Excerpt provided:

━━━━━━━━━━━━━━━━━━━━━━━━━━━━━━

Intel® Fortran Compiler
Build applications that can scale for the future with optimized code designed for Intel® Xeon® and compatible processors.
Announcements
FPGA community forums and blogs on community.intel.com are migrating to the new Altera Community and are read-only. For urgent support needs during this transition, please visit the FPGA Design Resources page or contact an Altera Authorized Distributor.
29280 Discussions

vectorisation unsuccessful (ifort 13.1.3) [double complex arrays]

Todor_K_
Novice
1,204 Views

Dear all,

 

I have several 2D allocatable arrays of type complex(kind=kind(1.D0))

I want to do this:

...

[fortran]

do j=1,dim2

     do i=1,dim1

     a(i,j)=b(i,j) / c(i,j) 

     end do

end do

[/fortran]

...

━━━━━━━━━━━━━━━━━━━━━━━━━━━━━━

Supplied material:

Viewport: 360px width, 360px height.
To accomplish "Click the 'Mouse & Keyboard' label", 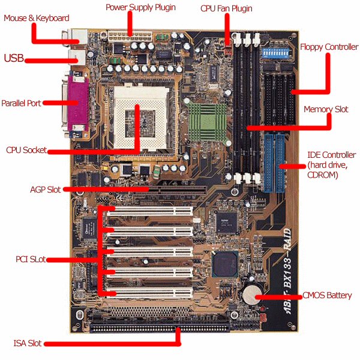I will [37, 18].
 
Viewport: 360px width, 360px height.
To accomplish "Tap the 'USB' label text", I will [14, 58].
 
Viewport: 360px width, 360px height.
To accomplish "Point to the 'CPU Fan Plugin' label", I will [226, 9].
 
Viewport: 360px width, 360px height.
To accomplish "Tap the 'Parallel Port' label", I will [21, 103].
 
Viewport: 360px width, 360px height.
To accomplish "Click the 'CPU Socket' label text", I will [26, 150].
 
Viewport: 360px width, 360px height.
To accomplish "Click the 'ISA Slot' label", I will [28, 344].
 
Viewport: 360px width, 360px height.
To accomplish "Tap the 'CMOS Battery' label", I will [327, 295].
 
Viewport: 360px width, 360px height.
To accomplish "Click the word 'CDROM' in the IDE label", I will [322, 175].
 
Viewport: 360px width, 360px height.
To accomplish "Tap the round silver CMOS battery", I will [250, 293].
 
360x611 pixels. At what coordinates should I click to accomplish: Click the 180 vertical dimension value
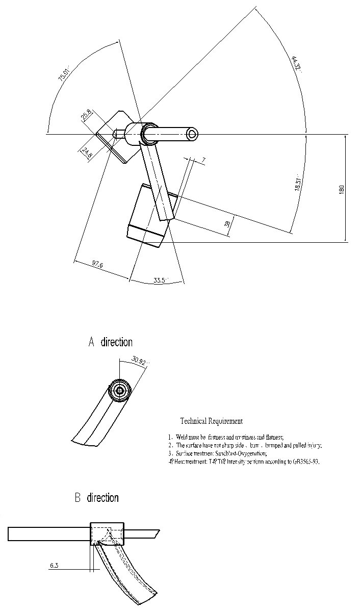click(342, 188)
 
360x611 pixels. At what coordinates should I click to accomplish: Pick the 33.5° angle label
click(161, 280)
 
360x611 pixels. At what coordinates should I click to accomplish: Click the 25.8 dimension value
click(86, 115)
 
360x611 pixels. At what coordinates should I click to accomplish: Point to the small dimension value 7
click(203, 160)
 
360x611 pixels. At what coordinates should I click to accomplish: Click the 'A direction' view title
click(110, 342)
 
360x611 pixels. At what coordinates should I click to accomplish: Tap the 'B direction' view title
click(96, 497)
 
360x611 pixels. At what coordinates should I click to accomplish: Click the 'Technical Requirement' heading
click(211, 421)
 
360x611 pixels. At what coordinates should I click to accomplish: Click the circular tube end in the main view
click(192, 134)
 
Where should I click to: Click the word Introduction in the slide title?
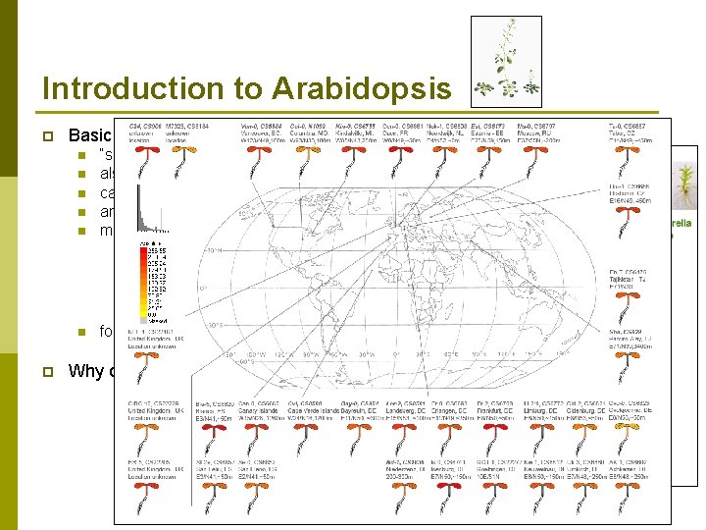146,88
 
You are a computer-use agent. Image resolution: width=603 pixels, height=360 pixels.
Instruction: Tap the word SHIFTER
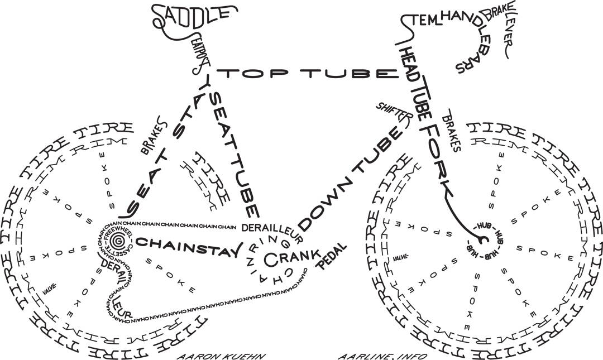[394, 111]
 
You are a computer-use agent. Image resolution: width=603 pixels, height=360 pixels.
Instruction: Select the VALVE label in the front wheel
[400, 258]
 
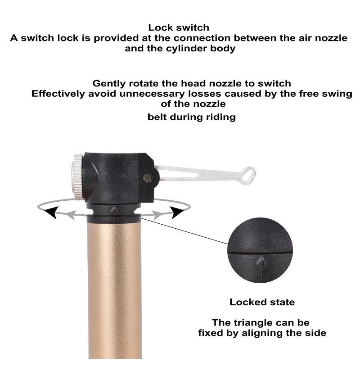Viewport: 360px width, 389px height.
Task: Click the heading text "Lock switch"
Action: [179, 27]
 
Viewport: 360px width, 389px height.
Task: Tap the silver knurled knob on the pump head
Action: [77, 177]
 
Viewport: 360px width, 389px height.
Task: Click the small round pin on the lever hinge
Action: [148, 178]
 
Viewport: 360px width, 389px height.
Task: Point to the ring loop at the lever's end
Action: [248, 176]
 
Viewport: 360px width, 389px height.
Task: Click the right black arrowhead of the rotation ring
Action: [177, 213]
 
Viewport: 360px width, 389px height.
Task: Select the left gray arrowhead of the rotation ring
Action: [71, 215]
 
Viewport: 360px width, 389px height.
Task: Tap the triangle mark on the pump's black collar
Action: [113, 210]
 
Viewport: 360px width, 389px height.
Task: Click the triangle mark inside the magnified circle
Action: [261, 262]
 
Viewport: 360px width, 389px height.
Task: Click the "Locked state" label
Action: [262, 302]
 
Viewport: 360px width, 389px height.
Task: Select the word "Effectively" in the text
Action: [58, 94]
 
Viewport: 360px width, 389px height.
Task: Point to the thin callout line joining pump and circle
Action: [184, 231]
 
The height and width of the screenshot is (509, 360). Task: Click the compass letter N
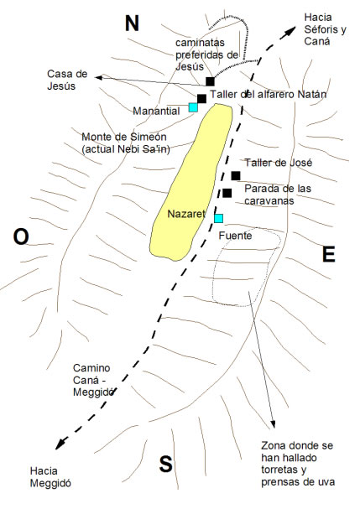pyautogui.click(x=132, y=23)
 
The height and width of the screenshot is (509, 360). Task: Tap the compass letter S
pyautogui.click(x=165, y=464)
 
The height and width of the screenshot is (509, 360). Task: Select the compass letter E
pyautogui.click(x=328, y=254)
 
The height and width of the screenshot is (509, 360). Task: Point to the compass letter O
pyautogui.click(x=21, y=236)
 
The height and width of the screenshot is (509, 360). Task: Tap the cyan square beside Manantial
pyautogui.click(x=193, y=107)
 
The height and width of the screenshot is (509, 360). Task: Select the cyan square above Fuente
pyautogui.click(x=219, y=219)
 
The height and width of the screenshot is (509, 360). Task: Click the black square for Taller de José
pyautogui.click(x=236, y=176)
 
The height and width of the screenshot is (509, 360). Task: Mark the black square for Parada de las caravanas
pyautogui.click(x=227, y=193)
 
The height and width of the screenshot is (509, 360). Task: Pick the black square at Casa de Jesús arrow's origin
pyautogui.click(x=211, y=81)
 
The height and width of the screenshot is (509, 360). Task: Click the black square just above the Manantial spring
pyautogui.click(x=201, y=99)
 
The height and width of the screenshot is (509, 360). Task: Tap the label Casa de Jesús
pyautogui.click(x=67, y=80)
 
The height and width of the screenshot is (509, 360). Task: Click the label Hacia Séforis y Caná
pyautogui.click(x=326, y=29)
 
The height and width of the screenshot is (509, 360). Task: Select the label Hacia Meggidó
pyautogui.click(x=50, y=477)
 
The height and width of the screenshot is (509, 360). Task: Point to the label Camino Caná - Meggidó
pyautogui.click(x=94, y=380)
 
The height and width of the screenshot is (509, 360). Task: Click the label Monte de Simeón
pyautogui.click(x=124, y=137)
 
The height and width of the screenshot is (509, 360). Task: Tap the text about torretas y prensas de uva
pyautogui.click(x=298, y=464)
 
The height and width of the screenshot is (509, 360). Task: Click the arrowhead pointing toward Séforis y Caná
pyautogui.click(x=290, y=32)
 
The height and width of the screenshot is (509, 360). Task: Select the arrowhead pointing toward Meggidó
pyautogui.click(x=60, y=444)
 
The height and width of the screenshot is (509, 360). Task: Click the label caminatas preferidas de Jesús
pyautogui.click(x=207, y=55)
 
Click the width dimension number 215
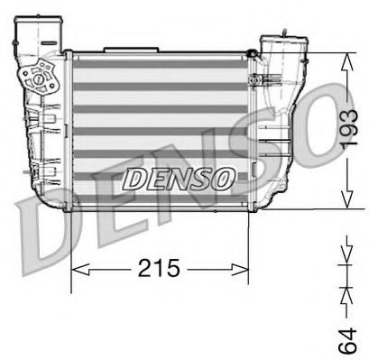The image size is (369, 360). [158, 268]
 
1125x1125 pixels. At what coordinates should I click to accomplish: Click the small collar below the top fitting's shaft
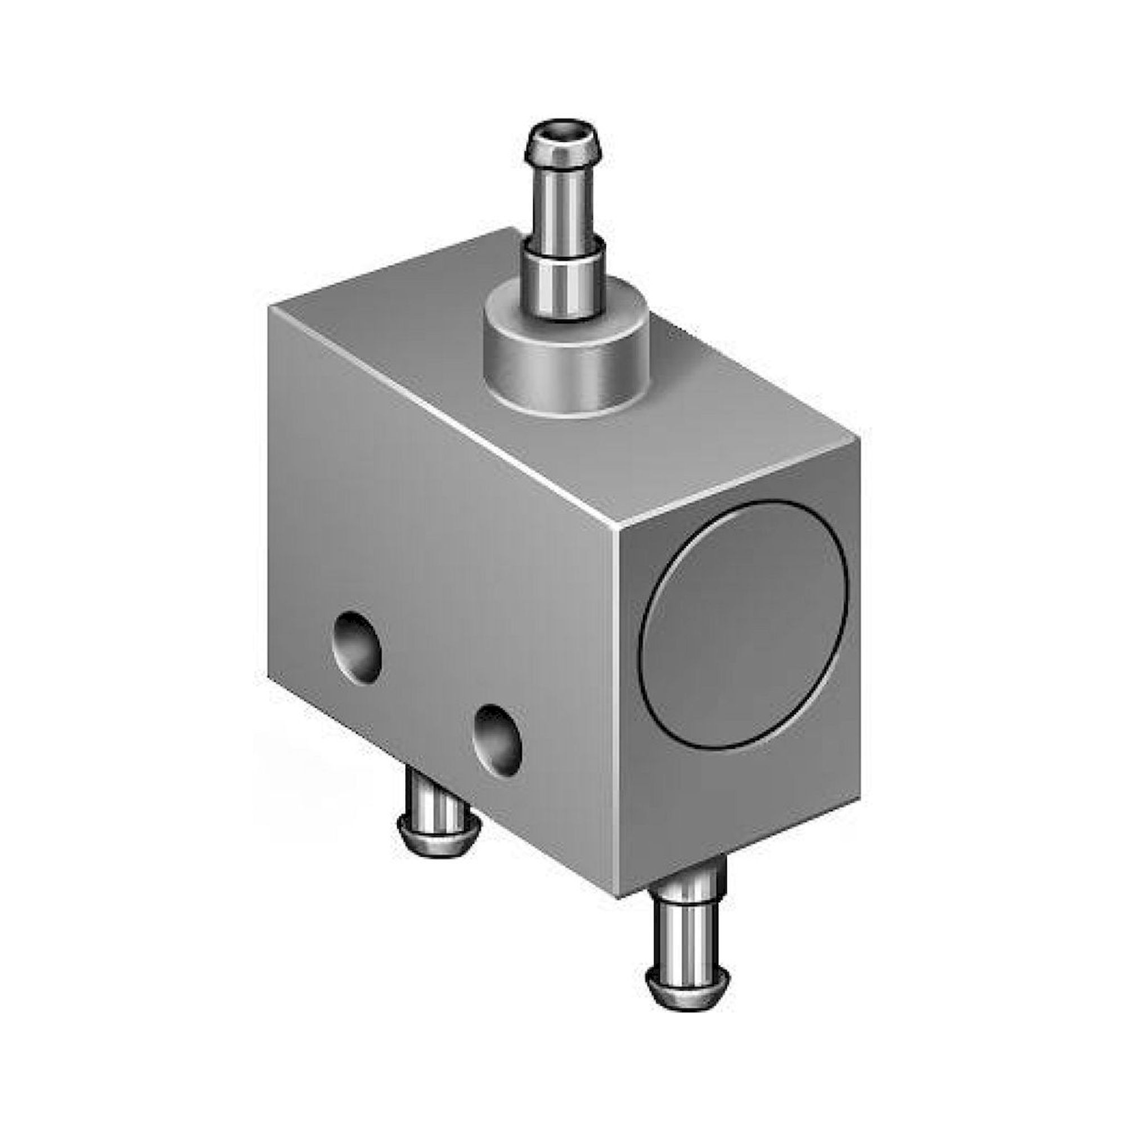(x=563, y=280)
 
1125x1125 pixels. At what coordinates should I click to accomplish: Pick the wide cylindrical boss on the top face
(x=566, y=373)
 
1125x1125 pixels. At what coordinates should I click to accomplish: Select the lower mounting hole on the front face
(x=497, y=737)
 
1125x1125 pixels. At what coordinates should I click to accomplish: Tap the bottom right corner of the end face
(x=860, y=801)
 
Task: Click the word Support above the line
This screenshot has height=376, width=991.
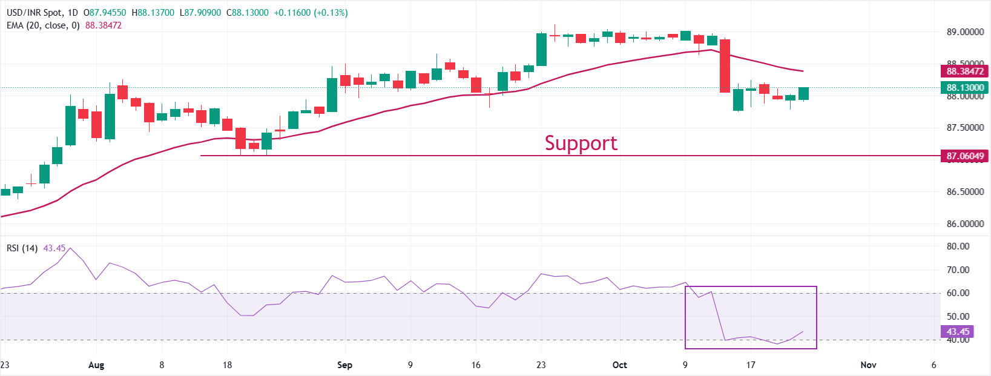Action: pos(581,143)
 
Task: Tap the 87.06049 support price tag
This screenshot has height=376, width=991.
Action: pos(964,156)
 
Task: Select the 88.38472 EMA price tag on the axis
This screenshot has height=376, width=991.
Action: pos(964,71)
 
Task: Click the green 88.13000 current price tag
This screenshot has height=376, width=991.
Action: pos(964,88)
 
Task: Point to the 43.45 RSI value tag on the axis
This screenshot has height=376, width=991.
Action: pos(958,332)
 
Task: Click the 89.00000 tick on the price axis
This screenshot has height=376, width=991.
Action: pos(965,32)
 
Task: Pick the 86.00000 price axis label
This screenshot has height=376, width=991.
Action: pos(965,224)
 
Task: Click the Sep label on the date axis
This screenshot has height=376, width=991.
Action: pos(344,365)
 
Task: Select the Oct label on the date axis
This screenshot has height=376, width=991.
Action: pos(619,365)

━━━━━━━━━━━━━━━━━━━━━━━━━━━━━━

Goal:
Please answer these from the Fortran forum page:
(a) Which compiler version appears in the discussion title?
(b) Of what type are the poster's 2D allocatable arrays?
(c) Where are the FPGA community forums and blogs migrating?

Task solution:
(a) ifort 13.1.3
(b) complex(kind=kind(1.D0))
(c) To the new Altera Community